**EXERCISE DETAILS**
Would you please return the lines of the entries below starting at the line that has "You are a computer-use agent. Image resolution: width=1512" and ending at the line that has "Open the Niveau dropdown", both included, exactly as they are?

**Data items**
+++

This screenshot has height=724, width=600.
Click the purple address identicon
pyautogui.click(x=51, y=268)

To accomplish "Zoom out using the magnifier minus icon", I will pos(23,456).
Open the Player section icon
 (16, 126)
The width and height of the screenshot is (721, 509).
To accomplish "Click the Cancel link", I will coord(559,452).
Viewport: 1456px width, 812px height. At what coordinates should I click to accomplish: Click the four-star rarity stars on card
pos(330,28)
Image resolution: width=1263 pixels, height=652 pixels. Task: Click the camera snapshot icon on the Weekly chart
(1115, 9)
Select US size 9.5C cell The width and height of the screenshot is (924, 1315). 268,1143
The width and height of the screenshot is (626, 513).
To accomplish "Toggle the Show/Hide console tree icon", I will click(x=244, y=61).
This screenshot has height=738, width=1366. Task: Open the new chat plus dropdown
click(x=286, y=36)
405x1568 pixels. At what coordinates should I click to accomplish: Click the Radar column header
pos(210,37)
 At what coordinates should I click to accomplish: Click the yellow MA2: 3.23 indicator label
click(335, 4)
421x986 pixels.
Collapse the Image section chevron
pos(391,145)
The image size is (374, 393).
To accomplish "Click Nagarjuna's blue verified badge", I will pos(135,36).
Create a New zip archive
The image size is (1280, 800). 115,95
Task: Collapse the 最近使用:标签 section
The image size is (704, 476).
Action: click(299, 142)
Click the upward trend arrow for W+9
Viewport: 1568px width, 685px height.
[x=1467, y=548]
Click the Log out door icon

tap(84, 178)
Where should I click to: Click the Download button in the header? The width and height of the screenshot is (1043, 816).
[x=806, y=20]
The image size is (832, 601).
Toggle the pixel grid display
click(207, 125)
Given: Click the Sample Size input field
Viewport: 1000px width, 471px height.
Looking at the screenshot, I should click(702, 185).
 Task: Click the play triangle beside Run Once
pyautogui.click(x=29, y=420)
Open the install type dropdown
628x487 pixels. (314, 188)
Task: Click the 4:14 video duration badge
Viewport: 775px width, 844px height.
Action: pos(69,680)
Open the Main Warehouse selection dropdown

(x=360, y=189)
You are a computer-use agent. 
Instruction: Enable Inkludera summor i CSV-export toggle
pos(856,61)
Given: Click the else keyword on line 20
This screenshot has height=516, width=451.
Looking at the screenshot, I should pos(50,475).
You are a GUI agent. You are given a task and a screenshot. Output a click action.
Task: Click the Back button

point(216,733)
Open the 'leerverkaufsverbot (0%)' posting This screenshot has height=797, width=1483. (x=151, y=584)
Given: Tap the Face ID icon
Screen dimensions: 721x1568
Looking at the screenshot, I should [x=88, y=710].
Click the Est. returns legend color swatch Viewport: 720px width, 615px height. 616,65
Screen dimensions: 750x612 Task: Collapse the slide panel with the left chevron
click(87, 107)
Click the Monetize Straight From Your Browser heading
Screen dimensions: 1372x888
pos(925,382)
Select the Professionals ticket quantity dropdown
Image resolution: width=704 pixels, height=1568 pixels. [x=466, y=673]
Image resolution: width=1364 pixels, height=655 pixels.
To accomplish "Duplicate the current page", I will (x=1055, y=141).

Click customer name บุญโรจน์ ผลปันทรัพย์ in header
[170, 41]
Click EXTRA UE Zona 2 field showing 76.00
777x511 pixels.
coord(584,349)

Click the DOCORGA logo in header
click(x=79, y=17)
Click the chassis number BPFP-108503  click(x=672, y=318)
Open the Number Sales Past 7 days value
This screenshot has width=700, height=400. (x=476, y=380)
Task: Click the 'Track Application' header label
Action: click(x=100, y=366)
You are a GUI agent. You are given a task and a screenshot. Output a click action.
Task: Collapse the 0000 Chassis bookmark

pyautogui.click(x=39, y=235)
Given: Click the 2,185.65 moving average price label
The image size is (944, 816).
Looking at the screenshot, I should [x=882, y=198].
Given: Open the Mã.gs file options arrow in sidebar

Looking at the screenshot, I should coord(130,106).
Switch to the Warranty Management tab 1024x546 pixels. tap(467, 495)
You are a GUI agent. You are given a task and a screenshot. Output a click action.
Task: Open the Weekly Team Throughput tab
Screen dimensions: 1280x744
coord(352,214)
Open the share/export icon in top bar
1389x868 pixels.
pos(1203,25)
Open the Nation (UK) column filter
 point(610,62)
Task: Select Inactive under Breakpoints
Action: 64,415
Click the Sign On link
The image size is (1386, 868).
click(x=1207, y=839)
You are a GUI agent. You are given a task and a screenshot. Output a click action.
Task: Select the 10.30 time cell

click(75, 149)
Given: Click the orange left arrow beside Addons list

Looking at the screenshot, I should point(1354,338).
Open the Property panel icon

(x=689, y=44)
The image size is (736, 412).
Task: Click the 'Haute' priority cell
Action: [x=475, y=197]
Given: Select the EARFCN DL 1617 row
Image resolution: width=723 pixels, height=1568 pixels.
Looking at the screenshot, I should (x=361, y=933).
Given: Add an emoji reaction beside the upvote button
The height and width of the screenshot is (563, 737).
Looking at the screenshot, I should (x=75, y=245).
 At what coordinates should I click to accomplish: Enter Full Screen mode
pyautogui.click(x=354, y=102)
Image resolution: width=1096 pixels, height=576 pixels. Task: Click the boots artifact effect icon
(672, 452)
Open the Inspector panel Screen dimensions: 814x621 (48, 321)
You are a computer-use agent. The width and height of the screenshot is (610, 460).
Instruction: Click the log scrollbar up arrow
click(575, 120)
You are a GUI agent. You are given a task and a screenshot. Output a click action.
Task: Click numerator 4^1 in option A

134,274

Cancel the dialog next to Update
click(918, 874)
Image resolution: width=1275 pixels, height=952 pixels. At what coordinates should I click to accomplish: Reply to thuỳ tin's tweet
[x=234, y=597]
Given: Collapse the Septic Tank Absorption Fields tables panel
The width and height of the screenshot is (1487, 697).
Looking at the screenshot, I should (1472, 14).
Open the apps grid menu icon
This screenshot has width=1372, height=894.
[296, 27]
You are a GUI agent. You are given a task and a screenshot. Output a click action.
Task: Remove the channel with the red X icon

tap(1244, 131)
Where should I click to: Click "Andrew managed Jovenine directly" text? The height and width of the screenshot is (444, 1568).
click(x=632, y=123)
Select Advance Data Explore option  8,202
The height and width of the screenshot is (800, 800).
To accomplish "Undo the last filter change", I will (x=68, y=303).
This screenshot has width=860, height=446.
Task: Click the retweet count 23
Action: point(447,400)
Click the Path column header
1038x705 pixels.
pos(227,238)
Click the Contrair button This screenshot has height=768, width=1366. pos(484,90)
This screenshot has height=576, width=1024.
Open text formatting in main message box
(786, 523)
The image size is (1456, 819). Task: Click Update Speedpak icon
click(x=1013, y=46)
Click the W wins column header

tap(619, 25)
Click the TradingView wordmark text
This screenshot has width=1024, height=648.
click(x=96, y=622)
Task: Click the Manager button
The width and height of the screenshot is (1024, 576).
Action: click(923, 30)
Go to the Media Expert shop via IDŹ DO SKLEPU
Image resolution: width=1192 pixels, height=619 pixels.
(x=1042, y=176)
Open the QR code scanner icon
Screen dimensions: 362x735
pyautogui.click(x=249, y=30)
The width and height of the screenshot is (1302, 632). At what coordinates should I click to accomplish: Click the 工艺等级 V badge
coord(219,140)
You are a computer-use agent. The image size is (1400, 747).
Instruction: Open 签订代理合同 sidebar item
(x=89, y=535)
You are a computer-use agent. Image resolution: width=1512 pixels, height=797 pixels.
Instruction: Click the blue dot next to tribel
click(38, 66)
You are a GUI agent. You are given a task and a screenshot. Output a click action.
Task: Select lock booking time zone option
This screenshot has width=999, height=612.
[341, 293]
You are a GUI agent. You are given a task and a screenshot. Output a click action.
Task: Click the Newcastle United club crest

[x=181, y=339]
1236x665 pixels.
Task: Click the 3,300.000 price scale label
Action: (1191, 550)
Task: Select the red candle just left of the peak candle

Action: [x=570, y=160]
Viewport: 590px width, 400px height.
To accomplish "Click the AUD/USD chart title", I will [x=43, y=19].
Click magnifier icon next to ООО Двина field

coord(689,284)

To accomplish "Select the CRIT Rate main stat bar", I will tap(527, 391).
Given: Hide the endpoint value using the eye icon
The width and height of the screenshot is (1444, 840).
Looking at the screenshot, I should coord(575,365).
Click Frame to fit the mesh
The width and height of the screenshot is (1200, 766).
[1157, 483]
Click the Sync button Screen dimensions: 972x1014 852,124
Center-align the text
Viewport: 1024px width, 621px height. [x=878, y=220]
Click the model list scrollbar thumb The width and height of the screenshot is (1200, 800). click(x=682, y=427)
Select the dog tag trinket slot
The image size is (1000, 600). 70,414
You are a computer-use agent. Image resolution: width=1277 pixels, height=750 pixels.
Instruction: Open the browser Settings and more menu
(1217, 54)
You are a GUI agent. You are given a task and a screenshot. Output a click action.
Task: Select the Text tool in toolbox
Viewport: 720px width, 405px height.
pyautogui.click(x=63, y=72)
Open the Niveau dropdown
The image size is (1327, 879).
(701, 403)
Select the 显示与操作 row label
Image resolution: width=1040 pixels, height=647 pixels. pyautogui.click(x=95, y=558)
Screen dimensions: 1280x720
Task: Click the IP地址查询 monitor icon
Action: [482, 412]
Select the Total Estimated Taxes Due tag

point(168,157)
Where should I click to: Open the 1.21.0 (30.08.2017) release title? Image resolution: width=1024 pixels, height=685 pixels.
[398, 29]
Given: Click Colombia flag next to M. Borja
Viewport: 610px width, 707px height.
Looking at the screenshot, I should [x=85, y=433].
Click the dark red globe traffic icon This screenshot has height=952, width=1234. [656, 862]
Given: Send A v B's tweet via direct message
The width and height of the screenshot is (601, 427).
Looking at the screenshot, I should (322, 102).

+++

**SOLUTION**
You are a computer-use agent. Image resolution: width=1512 pixels, height=797 pixels.
Instruction: Click the blue dot next to tribel
click(38, 66)
You are a GUI agent. You are given a task and a screenshot. Output a click action.
Task: Select lock booking time zone option
This screenshot has width=999, height=612.
[341, 293]
You are a GUI agent. You are given a task and a screenshot. Output a click action.
Task: Click the Newcastle United club crest

[x=181, y=339]
1236x665 pixels.
Task: Click the 3,300.000 price scale label
Action: (1191, 550)
Task: Select the red candle just left of the peak candle

Action: [x=570, y=160]
Viewport: 590px width, 400px height.
To accomplish "Click the AUD/USD chart title", I will [x=43, y=19].
Click magnifier icon next to ООО Двина field

coord(689,284)

To accomplish "Select the CRIT Rate main stat bar", I will tap(527, 391).
Given: Hide the endpoint value using the eye icon
The width and height of the screenshot is (1444, 840).
Looking at the screenshot, I should coord(575,365).
Click Frame to fit the mesh
The width and height of the screenshot is (1200, 766).
[1157, 483]
Click the Sync button Screen dimensions: 972x1014 852,124
Center-align the text
Viewport: 1024px width, 621px height. [x=878, y=220]
Click the model list scrollbar thumb The width and height of the screenshot is (1200, 800). click(x=682, y=427)
Select the dog tag trinket slot
The image size is (1000, 600). 70,414
You are a computer-use agent. Image resolution: width=1277 pixels, height=750 pixels.
Instruction: Open the browser Settings and more menu
(1217, 54)
You are a GUI agent. You are given a task and a screenshot. Output a click action.
Task: Select the Text tool in toolbox
Viewport: 720px width, 405px height.
pyautogui.click(x=63, y=72)
Open the Niveau dropdown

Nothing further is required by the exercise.